◆ TEXT EXTRACT ◆
A hot new Cadillac. Booming sport-utility vehicle sales. A higher profit forecast--the fourth upward revision this year. A stock price up more than 20% since January 1. General Motors Corp.'s (GM) June 3 analysts' teleconference was brimming with good news. Although U.S. sales fell 12% in May, GM said net profits would more than double, to $3.4 billion, in 2002. After years of restructuring, retiring Chairman John F. "Jack" Smith Jr. and CEO G. Richard Wagoner Jr. are entitled to some feeling of satisfaction.
The trouble is, the turnaround of GM's car business is only half the story. Two creeping problems plague the world's largest auto maker--each with the potential to gobble up a fat chunk of cash. It has the largest pension fund and the highest health-care costs of any U.S. company, with obligations to 452,600 retirees. GM is scrambling to fill a $9 billion hole--as of yearend 2001--in its $67 billion pension plan. It also has a $47 billion potential chasm in its retiree health-care trust.
Certainly not all is due now. GM can meet its current payments. But at the present size and rate of return on investments, the funds can't cover projected costs. And until the market picks up sharply, they'll keep falling behind. To get the funds back on track, GM will have to inject billions in the coming years. Says Sanford C. Bernstein & Co. analyst Scott Hill: "If GM didn't have these huge health-care and pension costs, this would be an awesome recovery."
Unfortunately, that's not all. There is also GM's 20% stake in Italy's troubled Fiat Auto. It came with an ill-timed commitment--a put option-- to buy the rest from the parent company as early as 2004. If Fiat's woes worsen, GM may be compelled to make an offer before its value deteriorates much more. Says Deutsche Bank analyst Rod Lache: "That's money they don't need to spend right now."

◆ INFORMATION SUPPLIED ◆
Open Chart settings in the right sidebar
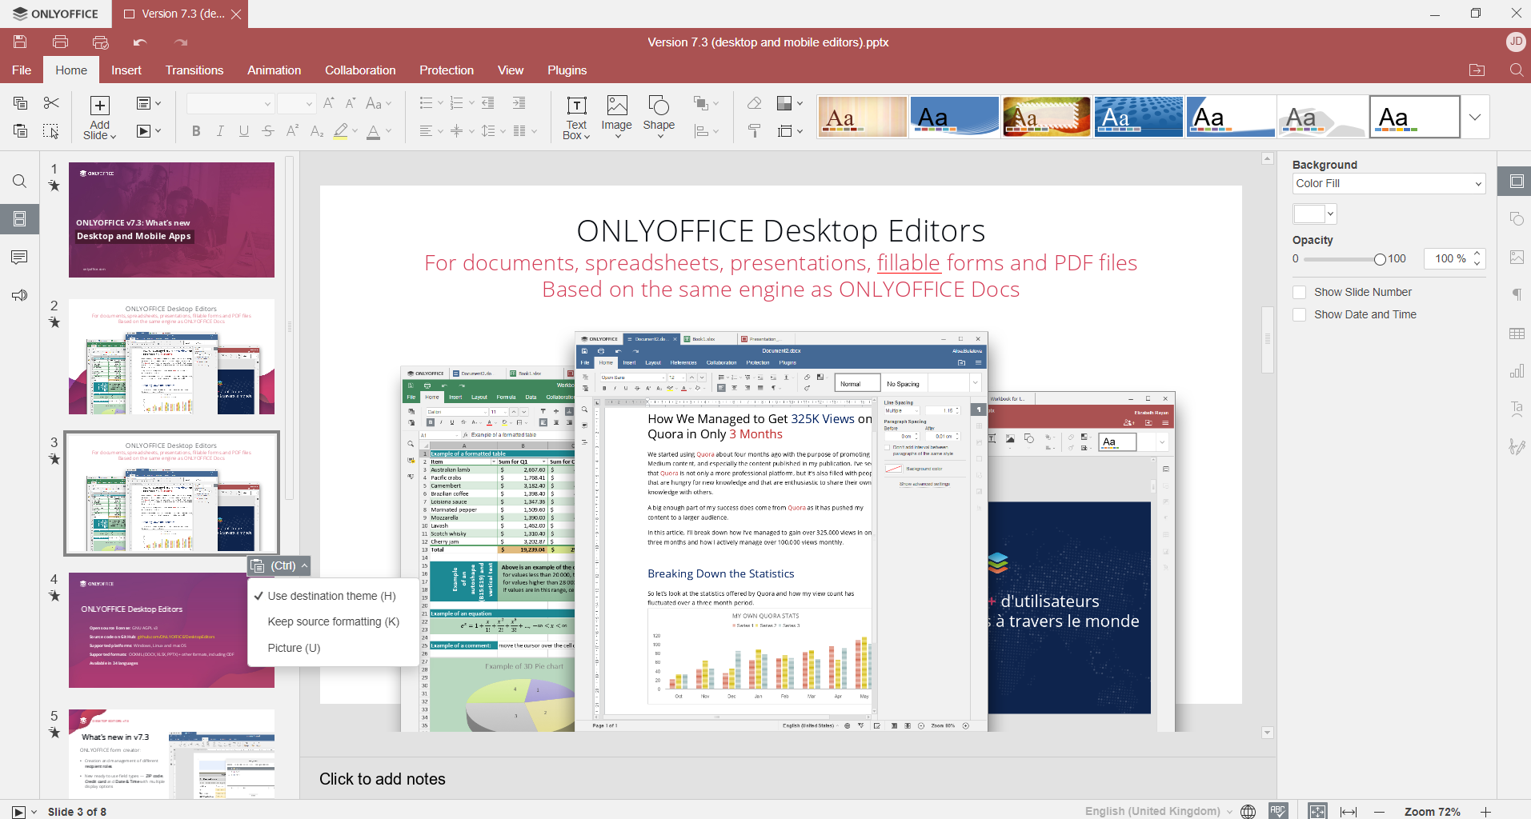point(1517,370)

◆ WHAT THE TASK REQUIRES ◆
Reproduce the stretch of the passage on General Motors from "The trouble is, the" through "retiree health-care trust.", swapping "retirees" for "former employees".

◆ FINISHED TASK ◆
The trouble is, the turnaround of GM's car business is only half the story. Two creeping problems plague the world's largest auto maker--each with the potential to gobble up a fat chunk of cash. It has the largest pension fund and the highest health-care costs of any U.S. company, with obligations to 452,600 former employees. GM is scrambling to fill a $9 billion hole--as of yearend 2001--in its $67 billion pension plan. It also has a $47 billion potential chasm in its retiree health-care trust.